Falo, neste caso, das lutas estudantis para um ensino superior universal e
gratuito. Esta luta hereditária da geração de 60 é constante e desconcertante para alunos e
sucessivos governos.
Mas primeiro um pouco de história.
Primeiras menções a manifestações
As primeiras manifestações de estudantes de que se tem notícia, num contexto social são, confinadas à cidade de
Coimbra, em 1861, não só pelo facto que durante séculos Portugal só tinha uma
Universidade, mas também devido à taxa de analfabetismo e pouca frequência
escolar nos quatro anos existentes. Esta cidade era o local, por excelência,
onde se formavam futuras personalidades do poder político português. A Sociedade o Raio
(1861-1864), mais
tarde chamada Rolinada(1864), é uma referência
no meio estudantil de Coimbra de então para um associativismo estudantil e contestatário, onde se
destaca a luta contra o Reitor Basílio Alberto com a sua reforma de
ciência e costumes estudantis. Esta Sociedade lança um
manifesto-proclamação redigido por Antero de Quental que é assinado por metade dos estudantes.
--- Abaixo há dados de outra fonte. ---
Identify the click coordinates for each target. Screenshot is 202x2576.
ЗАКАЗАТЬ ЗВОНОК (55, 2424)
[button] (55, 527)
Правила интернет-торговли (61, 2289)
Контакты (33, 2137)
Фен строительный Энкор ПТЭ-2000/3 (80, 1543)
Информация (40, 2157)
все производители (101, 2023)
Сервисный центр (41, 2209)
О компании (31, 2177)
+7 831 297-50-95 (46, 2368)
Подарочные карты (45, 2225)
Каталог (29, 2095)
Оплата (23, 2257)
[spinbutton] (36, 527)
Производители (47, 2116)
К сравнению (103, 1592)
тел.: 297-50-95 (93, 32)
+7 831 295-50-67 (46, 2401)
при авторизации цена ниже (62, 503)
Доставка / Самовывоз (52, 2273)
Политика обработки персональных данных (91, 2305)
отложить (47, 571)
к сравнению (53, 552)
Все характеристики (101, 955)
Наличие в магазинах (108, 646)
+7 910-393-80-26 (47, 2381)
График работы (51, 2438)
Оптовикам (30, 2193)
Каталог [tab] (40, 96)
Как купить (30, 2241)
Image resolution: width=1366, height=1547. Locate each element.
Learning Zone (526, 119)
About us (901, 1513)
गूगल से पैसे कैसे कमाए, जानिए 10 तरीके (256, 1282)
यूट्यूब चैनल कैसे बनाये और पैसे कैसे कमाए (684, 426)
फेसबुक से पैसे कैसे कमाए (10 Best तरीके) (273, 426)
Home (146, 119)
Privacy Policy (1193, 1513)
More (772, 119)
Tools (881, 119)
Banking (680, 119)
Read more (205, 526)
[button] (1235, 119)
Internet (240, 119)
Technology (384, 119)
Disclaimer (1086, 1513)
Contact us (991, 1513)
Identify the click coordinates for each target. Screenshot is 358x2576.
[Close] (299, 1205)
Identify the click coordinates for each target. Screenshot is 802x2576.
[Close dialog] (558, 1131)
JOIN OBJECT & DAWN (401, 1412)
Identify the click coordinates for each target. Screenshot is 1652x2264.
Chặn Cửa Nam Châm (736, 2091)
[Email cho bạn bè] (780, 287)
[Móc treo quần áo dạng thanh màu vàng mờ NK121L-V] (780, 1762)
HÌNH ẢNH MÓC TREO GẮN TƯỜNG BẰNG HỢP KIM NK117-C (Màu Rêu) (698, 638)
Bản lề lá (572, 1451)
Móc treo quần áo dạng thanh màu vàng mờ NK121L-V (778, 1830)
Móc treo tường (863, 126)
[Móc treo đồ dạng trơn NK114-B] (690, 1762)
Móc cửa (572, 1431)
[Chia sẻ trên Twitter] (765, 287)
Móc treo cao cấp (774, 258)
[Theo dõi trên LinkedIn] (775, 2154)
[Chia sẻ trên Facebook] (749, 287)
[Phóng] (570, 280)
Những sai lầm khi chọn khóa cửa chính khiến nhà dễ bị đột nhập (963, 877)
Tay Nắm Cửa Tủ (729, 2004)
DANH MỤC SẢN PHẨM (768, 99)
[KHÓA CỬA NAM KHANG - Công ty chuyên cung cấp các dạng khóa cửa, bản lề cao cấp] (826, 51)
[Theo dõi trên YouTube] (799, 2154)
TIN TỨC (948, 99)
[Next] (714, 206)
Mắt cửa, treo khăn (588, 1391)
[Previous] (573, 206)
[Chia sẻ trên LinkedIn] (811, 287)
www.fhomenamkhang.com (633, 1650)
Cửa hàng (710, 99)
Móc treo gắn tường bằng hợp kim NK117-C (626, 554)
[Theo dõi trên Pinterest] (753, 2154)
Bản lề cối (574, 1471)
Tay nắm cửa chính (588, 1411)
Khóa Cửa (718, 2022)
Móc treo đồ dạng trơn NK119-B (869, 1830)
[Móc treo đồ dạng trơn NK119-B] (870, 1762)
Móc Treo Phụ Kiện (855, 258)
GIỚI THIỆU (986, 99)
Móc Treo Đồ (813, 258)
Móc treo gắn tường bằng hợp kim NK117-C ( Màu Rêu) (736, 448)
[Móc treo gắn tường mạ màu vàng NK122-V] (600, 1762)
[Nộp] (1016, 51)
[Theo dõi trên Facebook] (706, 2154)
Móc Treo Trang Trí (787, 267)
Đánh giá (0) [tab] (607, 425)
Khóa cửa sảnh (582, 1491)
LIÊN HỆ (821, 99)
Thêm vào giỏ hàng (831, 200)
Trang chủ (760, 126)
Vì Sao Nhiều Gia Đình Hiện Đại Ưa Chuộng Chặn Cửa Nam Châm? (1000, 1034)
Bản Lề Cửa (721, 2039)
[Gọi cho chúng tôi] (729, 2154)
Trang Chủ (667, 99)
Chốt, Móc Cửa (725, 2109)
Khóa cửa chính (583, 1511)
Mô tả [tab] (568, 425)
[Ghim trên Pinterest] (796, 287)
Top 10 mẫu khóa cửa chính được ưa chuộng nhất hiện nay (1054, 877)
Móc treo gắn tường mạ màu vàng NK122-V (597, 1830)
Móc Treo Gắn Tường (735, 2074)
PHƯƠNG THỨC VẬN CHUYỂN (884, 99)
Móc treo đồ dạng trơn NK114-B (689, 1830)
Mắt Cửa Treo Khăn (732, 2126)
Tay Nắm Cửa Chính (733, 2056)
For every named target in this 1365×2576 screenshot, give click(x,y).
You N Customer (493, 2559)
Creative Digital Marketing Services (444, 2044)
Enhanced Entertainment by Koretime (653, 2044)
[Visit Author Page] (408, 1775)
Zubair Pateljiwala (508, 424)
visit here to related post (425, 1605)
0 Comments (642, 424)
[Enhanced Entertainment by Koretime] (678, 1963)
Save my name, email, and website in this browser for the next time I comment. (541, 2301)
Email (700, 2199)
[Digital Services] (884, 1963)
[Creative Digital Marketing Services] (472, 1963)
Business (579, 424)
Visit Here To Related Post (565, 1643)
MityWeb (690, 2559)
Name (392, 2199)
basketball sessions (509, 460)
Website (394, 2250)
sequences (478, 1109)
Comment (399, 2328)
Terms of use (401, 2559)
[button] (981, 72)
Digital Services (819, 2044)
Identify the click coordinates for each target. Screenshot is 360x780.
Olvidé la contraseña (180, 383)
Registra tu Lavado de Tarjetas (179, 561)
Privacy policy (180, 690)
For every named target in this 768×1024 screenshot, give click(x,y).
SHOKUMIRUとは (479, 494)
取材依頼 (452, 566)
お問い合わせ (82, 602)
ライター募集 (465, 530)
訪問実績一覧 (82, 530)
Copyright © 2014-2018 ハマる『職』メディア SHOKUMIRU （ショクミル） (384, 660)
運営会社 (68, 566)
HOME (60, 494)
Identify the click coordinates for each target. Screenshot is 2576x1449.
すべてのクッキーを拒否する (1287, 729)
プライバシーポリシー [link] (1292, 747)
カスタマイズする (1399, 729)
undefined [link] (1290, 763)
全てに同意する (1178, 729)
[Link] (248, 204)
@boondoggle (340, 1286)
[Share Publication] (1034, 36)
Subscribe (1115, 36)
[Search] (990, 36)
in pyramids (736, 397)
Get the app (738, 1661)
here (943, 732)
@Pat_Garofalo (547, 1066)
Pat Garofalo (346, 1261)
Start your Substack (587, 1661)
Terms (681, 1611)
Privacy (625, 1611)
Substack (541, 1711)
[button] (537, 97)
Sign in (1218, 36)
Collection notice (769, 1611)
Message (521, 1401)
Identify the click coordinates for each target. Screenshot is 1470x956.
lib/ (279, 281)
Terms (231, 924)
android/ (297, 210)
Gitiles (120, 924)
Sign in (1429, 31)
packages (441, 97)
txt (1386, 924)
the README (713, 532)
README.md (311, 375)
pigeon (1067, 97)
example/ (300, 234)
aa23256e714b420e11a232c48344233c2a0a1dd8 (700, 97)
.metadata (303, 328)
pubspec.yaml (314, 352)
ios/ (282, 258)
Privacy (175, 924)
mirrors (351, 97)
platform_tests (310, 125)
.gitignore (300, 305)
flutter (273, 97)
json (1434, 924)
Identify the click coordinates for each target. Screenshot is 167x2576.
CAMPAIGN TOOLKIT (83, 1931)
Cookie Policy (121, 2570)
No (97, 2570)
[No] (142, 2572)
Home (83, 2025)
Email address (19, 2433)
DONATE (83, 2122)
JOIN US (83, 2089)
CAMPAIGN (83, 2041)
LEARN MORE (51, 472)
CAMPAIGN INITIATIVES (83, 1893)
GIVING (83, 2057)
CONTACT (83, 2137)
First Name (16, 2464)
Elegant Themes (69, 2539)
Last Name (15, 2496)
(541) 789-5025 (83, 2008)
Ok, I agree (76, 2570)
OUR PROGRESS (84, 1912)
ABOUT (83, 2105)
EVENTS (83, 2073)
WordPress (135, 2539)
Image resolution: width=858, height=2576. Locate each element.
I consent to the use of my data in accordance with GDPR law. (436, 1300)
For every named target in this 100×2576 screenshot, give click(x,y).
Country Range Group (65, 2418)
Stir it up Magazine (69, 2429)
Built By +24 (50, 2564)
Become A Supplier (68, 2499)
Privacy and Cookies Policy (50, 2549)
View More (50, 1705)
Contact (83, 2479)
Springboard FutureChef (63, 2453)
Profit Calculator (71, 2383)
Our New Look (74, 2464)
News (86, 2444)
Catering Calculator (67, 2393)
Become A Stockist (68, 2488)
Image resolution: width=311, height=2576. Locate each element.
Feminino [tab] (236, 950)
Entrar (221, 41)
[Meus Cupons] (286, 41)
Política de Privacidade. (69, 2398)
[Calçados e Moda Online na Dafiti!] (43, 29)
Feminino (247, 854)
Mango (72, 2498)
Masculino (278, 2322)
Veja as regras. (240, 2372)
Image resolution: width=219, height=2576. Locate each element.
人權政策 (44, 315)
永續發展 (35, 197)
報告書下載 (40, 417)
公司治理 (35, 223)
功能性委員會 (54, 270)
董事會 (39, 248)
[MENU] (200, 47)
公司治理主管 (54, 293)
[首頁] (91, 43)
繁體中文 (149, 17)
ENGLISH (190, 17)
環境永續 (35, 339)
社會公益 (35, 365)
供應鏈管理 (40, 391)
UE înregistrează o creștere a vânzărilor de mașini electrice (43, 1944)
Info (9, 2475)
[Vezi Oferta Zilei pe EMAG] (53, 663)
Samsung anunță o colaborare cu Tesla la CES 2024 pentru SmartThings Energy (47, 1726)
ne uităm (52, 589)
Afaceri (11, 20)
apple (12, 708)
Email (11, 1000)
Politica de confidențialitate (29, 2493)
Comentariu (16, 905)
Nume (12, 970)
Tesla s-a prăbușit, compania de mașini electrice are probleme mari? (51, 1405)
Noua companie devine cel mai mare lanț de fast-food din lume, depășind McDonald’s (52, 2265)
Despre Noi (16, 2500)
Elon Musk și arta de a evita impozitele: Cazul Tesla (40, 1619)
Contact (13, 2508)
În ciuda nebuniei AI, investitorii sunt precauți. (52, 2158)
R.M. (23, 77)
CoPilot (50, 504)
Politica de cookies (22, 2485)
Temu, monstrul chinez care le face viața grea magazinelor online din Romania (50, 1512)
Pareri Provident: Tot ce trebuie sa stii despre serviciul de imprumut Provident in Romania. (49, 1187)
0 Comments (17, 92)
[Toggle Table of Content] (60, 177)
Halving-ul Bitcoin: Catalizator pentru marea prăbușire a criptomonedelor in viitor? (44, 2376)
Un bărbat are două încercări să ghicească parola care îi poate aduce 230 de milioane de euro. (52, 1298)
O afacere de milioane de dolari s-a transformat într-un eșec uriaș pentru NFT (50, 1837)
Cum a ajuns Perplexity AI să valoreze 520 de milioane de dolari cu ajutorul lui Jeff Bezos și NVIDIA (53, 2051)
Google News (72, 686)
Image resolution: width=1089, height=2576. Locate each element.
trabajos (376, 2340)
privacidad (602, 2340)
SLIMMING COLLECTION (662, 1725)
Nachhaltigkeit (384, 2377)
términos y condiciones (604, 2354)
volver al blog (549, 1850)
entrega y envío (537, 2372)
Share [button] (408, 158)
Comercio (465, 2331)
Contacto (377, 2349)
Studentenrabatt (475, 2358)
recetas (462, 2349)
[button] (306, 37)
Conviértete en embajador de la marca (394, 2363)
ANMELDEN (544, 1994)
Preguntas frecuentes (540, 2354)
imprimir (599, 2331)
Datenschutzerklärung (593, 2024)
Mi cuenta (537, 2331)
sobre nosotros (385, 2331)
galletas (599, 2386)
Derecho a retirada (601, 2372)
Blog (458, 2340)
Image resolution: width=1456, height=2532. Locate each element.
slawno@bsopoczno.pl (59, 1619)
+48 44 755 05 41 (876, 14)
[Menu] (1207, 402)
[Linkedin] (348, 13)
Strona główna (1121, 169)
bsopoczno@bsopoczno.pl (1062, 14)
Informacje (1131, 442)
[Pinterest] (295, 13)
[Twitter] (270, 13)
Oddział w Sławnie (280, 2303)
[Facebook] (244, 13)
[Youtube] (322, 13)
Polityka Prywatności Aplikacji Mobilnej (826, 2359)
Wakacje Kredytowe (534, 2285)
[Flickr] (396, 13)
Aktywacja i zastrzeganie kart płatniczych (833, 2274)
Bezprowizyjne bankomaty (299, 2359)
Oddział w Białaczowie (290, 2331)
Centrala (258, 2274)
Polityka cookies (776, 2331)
Voltamos a ouvir falar de manifestações dos estudantes em 1907, com a greve
geral académica que se vê incapaz de contestar as estratégias mais
conservadoras, mas que lhe confere uma dimensão nacional tendo alcançado
ligação a Liceus e escolas superiores então formadas. Também ganharam uma tendência para suscitar a
alteração das políticas
governamentais para a educação pública, pela primeira vez, em particular para a
universitária.
Mais tarde em 1910, Coimbra assiste a várias escaramuças devido à Revolução
Republicana, mas que traz alguma igualdade entre professores e alunos, pois
Manuel Arriaga, recém-empossado reitor, sem qualquer insígnia universitária, anuncia a
facultatividade da capa e batina em cerimónias universitárias. Para além de uma contestação em prol
de uma igualdade e representação, que veio a falhar, dentro dos órgãos da universidade,
as movimentações estudantis também tinham uma segunda tendência que era suscitar nas políticas governamentais
um ensino público,
em especial o ensino superior. Claro está para todos que, esta cidade
tinha, e ainda hoje tem,
uma terceira tendência
que é puramente politica.
“Sua Ex.ª, Senhor Presidente da República, dá-me
licença que use da palavra”
Passaram-se cerca de cinquenta anos e alguma instabilidade político-económica no
país, duas guerras mundiais e a visão que tenho é que há um retrocesso no
que diz respeito à então chamada “Democratização do Ensino Superior”, pois
Salazar ficou quarenta anos no poder e proibiu o direito à reunião e à
liberdade de imprensa, embora as Associações de Estudantes passassem um pouco à
margem dessas leis. Em 1944,
a eleição de Salgado Zenha,
que foi eleito em assembleia geral de alunos, deu alguma esperança ao espírito estudantil e durou dez anos. Mas, como era de se esperar, nos anos seguintes
círculos mais conservadores se seguiram e recuaram nestas regalias. Em 1956 o Governo
elabora o decreto-lei 40 900, que instituía uma normativa semelhante à que vigora no mundo
sindical para regulamentar
o meio das Associações de Estudantes e, assim, pôr a eleição das mesmas sob o
controlo do Estado. Embora a normativa não tenha sido aprovada, graças ao
bloqueio estudantil, o Governo consegue a sua afirmação com o decreto 44 632 adotado depois da crise
académica de 1962. Porém, a sua aplicação prática era motivo de polémica entre as
autoridades e estudantes, pairando sempre como uma ameaça. É nesse mesmo ano
que as comemorações do Encontro
Nacional do Estudante (na época celebradas a 9 de março), são proibidas por se pensar na época,
que do corporativismo estudantil, que defende um lugar próprio para as
associações de estudantes, a um sindicalismo estudantil, ser um pequeno passo.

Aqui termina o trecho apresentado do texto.